Амелия кивнула. Она всем сердцем жалела, что тогда не знала того, что знает теперь.
– Ты догадываешься, кто его убил? – спросила она у Хуэйфэнь.
– Герцога? Нет.
– Но ты, вероятно, хорошо его знала.
– С чего ты взяла?
– Мне показалось, вы близки.
– Близки? С Герцогом? – переспросила Хуэйфэнь. – С ним никто не был близок. Мы, как и ты, делали, что нам говорили. Ты когда-нибудь оставалась с ним наедине?
– Нет.
Но готка покраснела, и Хуэйфэнь поняла, что Амелия солгала. Помедлив, она легонько прикоснулась к руке Амелии. Словно мотылек сел на кожу, а потом взлетел.

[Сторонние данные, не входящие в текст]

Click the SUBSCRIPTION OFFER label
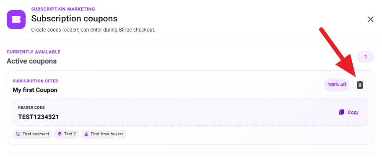The image size is (382, 158). (x=36, y=81)
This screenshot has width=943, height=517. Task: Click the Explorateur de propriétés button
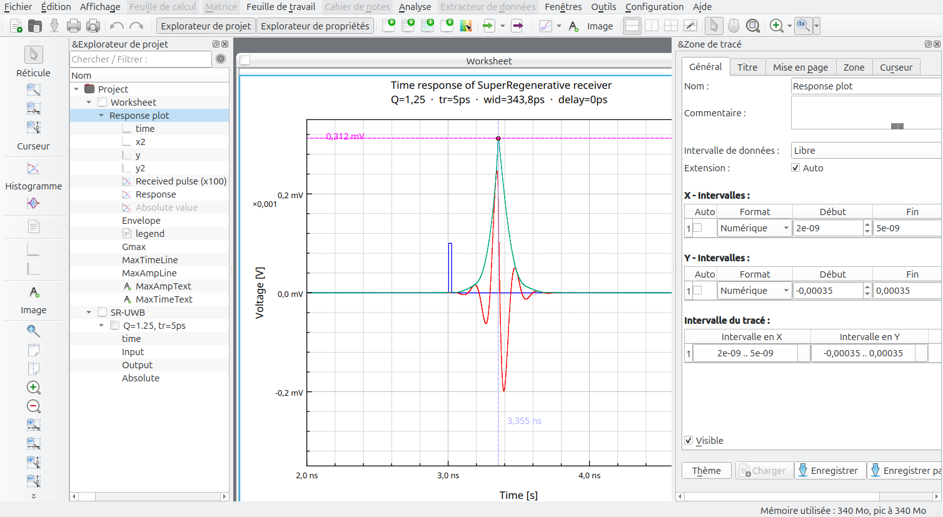coord(315,26)
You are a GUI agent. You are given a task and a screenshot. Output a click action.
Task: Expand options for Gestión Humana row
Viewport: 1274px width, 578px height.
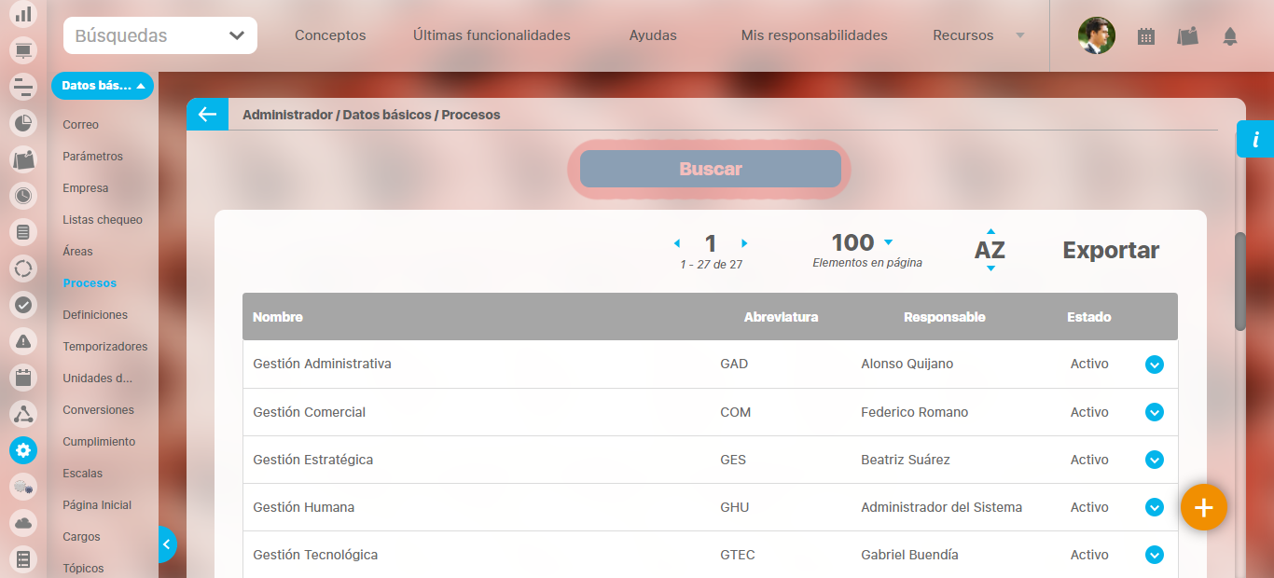click(x=1154, y=507)
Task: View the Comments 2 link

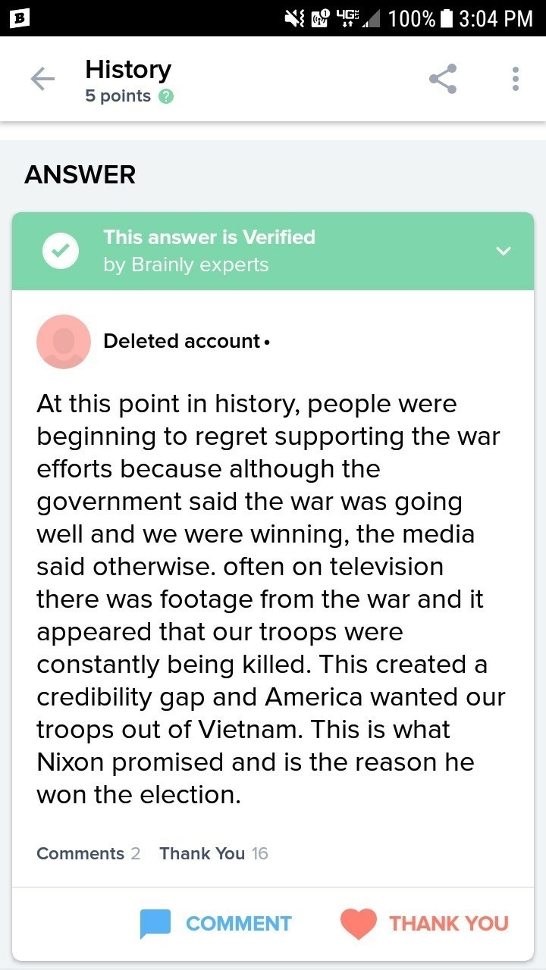Action: coord(88,853)
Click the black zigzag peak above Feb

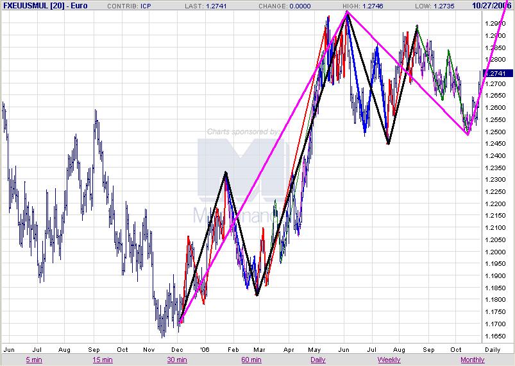pos(226,172)
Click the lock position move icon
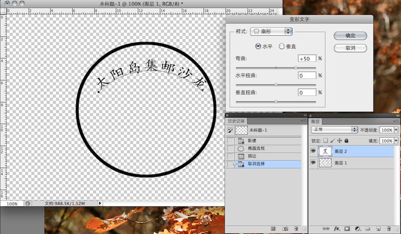Viewport: 401px width, 234px height. pyautogui.click(x=339, y=141)
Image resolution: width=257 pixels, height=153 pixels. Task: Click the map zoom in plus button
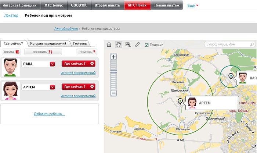click(x=113, y=57)
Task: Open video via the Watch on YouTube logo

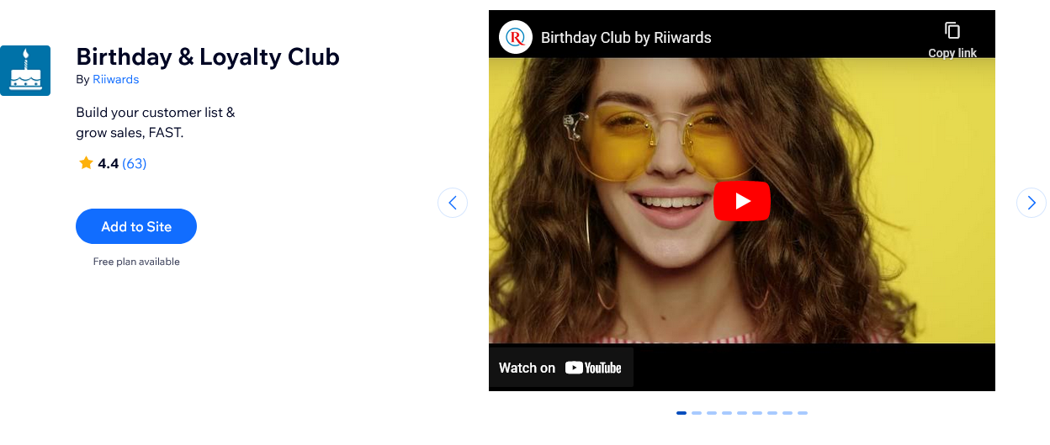Action: click(592, 368)
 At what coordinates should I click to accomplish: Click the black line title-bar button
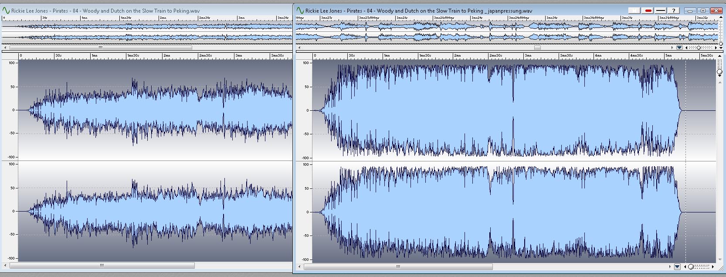pos(661,10)
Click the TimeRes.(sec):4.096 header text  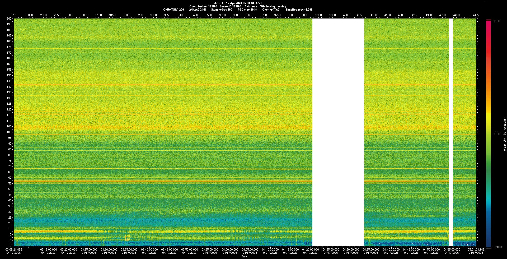click(299, 10)
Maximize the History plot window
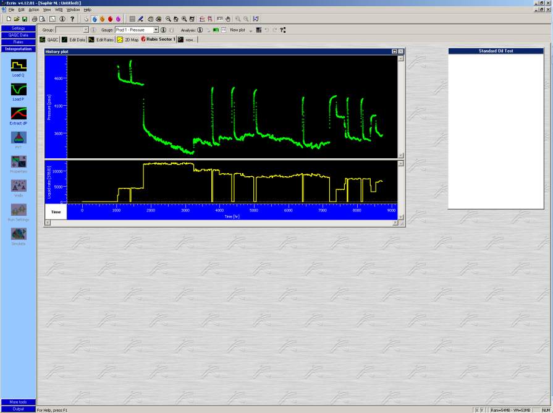Viewport: 553px width, 413px height. pos(394,52)
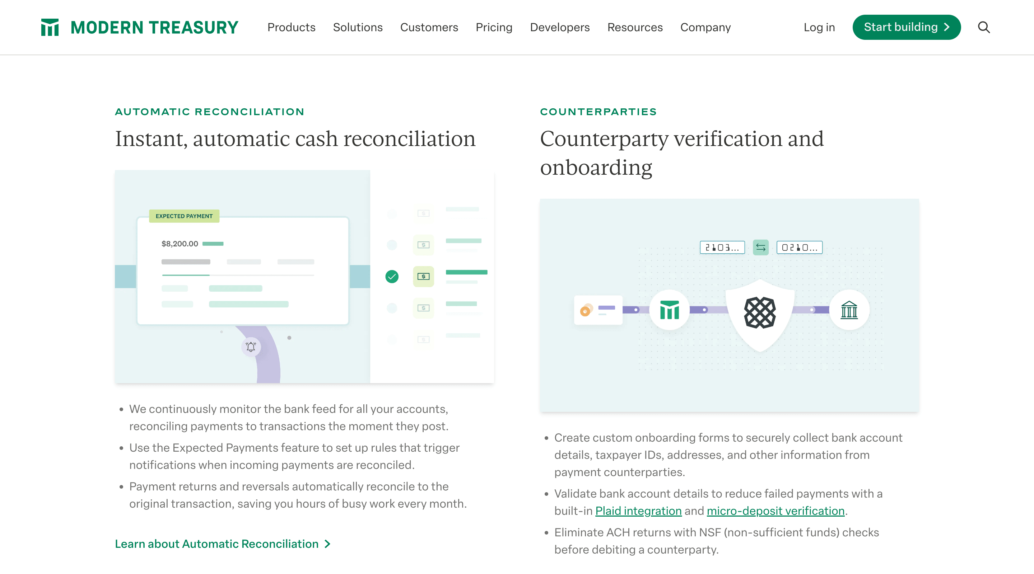Expand the Resources navigation menu
1034x574 pixels.
pyautogui.click(x=635, y=28)
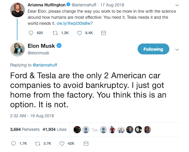189x152 pixels.
Task: Click Elon Musk's display name
Action: [41, 46]
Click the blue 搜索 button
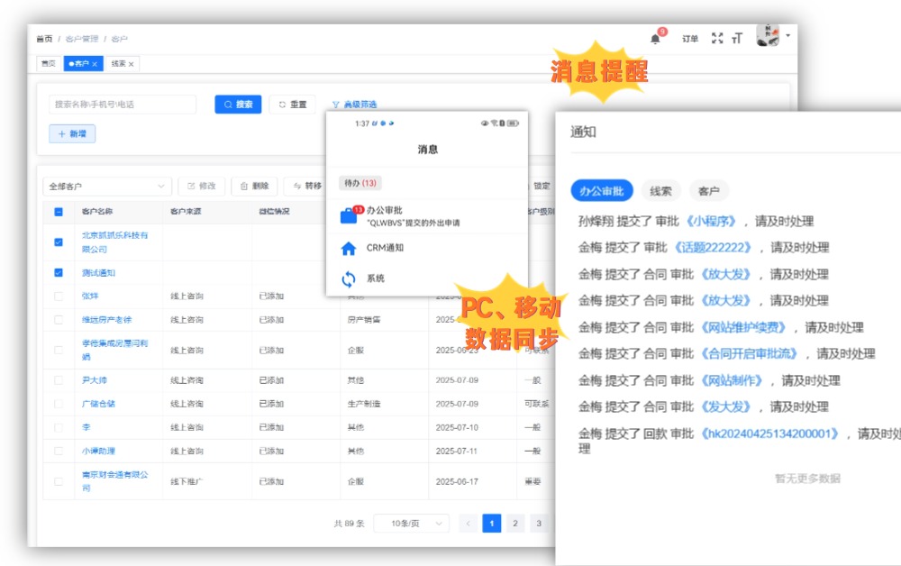Viewport: 901px width, 566px height. pos(238,105)
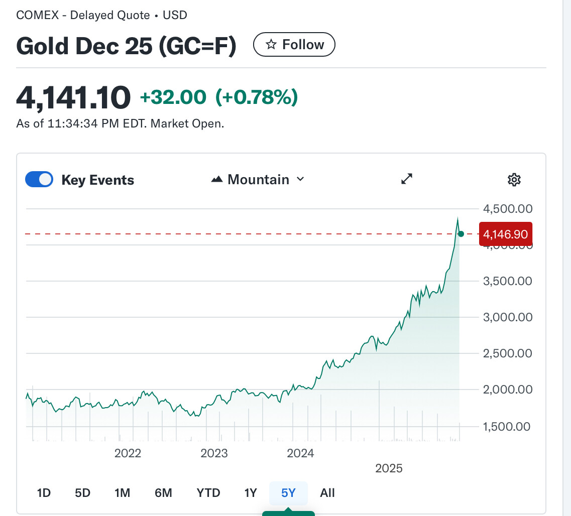Toggle the Key Events switch
This screenshot has height=516, width=571.
tap(39, 180)
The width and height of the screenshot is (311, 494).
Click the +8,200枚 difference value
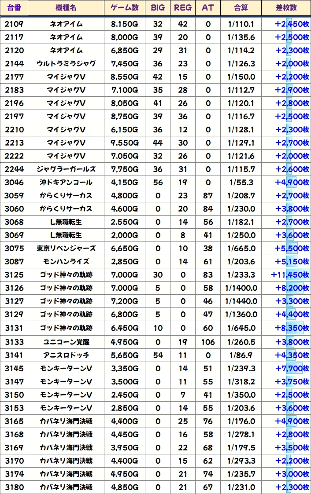292,288
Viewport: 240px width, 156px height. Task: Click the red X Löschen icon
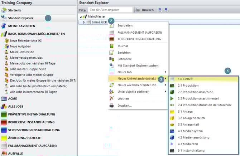tap(112, 98)
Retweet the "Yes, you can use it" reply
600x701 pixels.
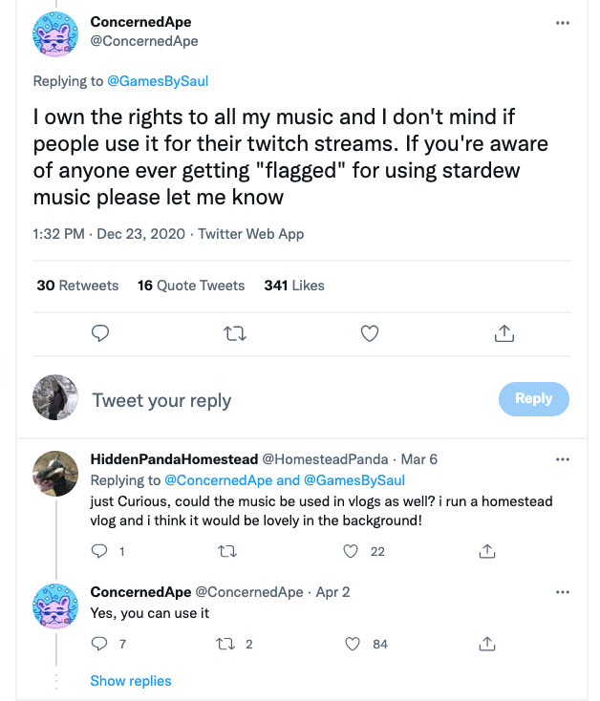click(227, 644)
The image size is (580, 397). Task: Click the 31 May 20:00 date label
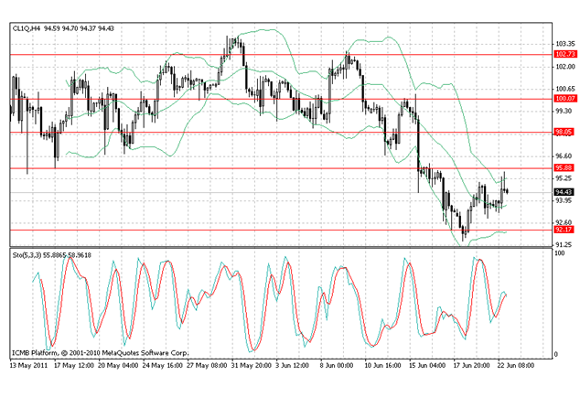pos(252,363)
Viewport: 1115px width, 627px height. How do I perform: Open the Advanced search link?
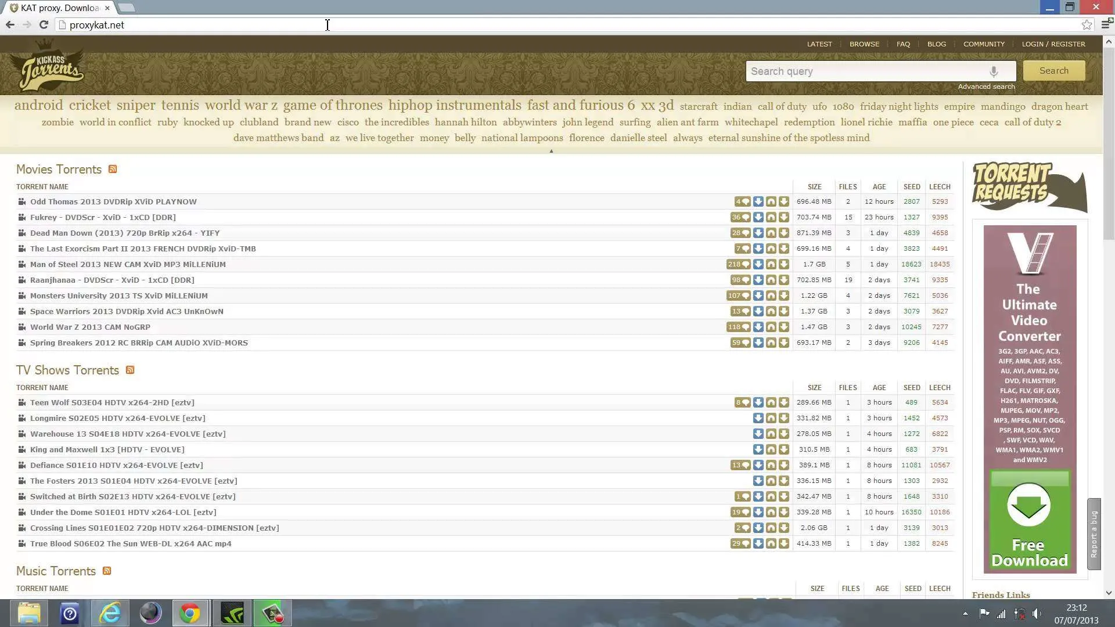pos(987,87)
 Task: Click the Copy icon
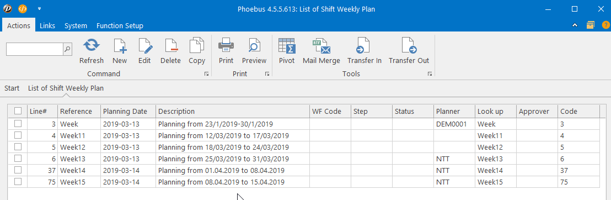[197, 46]
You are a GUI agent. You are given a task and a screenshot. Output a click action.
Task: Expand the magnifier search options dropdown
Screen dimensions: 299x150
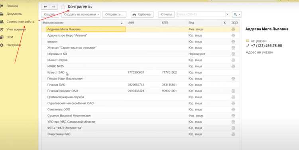[x=237, y=14]
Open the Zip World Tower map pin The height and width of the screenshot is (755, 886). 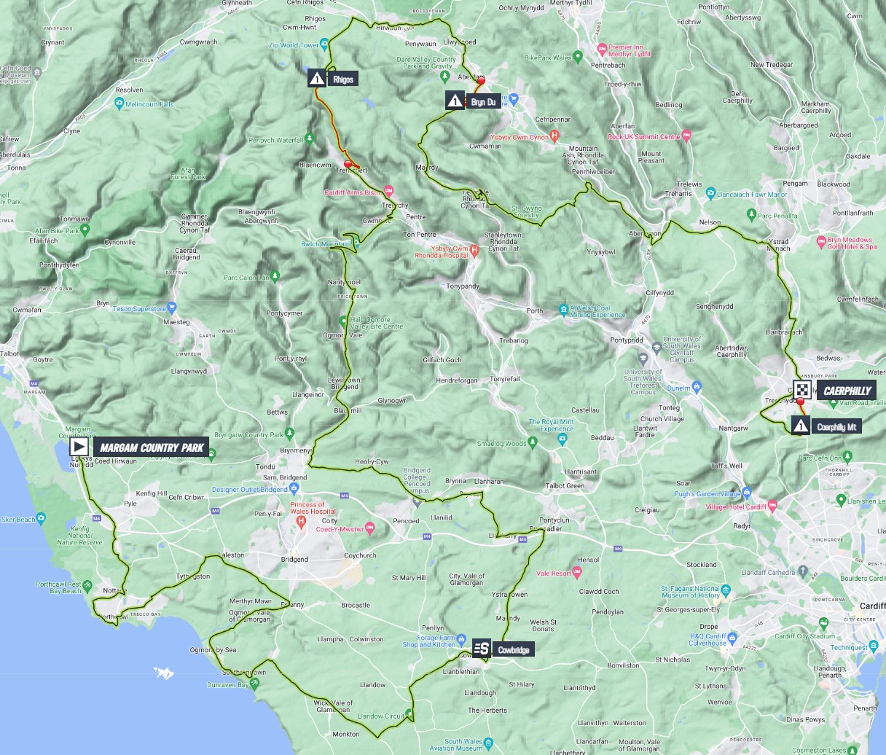tap(326, 45)

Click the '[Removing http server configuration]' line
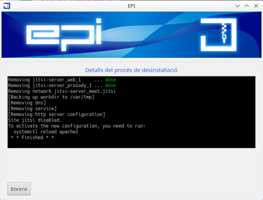pyautogui.click(x=56, y=114)
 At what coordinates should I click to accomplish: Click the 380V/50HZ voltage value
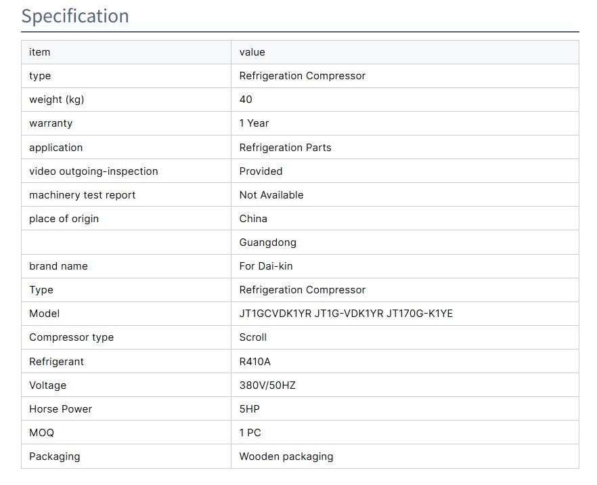267,385
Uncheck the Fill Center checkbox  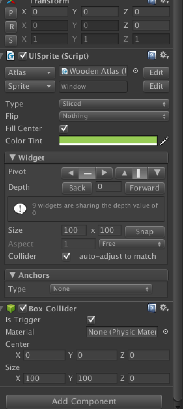(64, 128)
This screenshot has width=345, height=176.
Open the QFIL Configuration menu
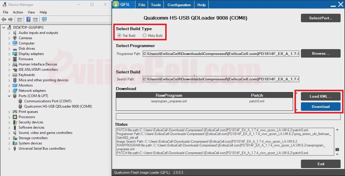(x=179, y=5)
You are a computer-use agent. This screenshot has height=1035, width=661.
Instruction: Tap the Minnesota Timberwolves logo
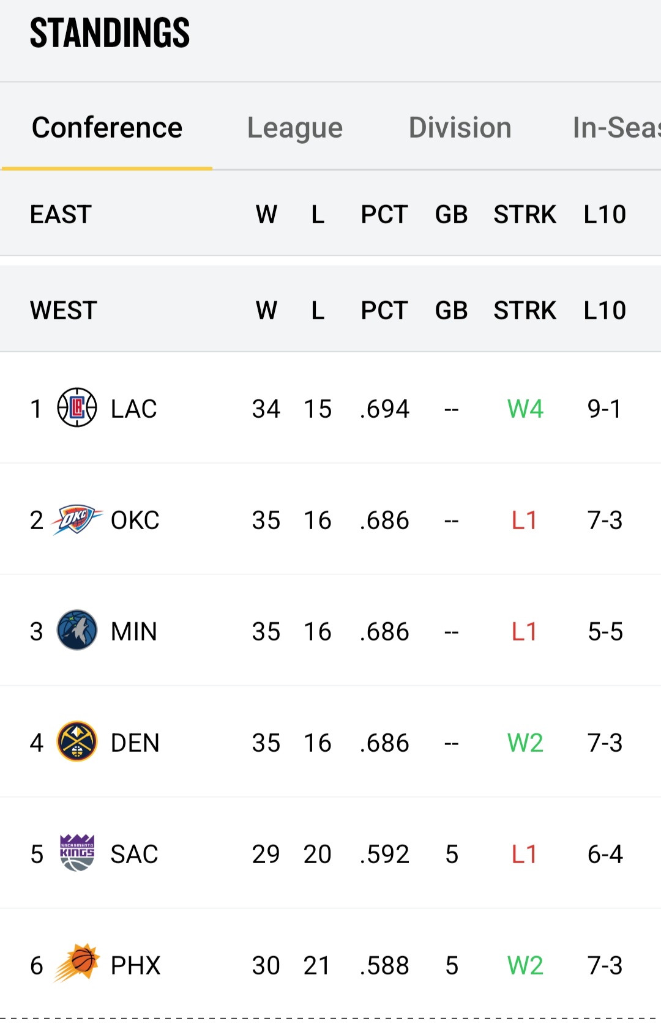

В этот момент секретарша встала и огляделась. Заметив движение китаянки, она покачала головой. Дело было еще хуже, чем она думала.
– Он примет вас сейчас. Первая дверь направо по коридору.
* * *
– Merde, – сказал Жак.
Он склонился над выдвинутым ящиком и бросил взгляд вдоль длинного ряда шкафов, уходящих в темноту.
– Не представляю, как мы найдем записи по этой недвижимости. Они тут даже не в хронологическом порядке, а в алфавитном. Охренеть!
Натаниэль придерживался аналогичного мнения.
Хуже того, кантоны не признавали деревню Три Сосны как отдельное поселение. Здесь не было ни одного упоминания о Трех Соснах.
А еще хуже было то, что Жак все больше злился. Ему было скучно. Он проявлял нетерпение. И Натаниэль понимал, что это значит. Когда Жаку надоест ругать систему архивации, он станет искать другую мишень.
– Ты прав, – сказал Натаниэль. – Поскольку они тут в алфавитном порядке, мы можем искать по фамилиям погибших, пока не найдем совпадения.
Натаниэль вытащил свой айфон и нашел фотографию витража и списка под ним.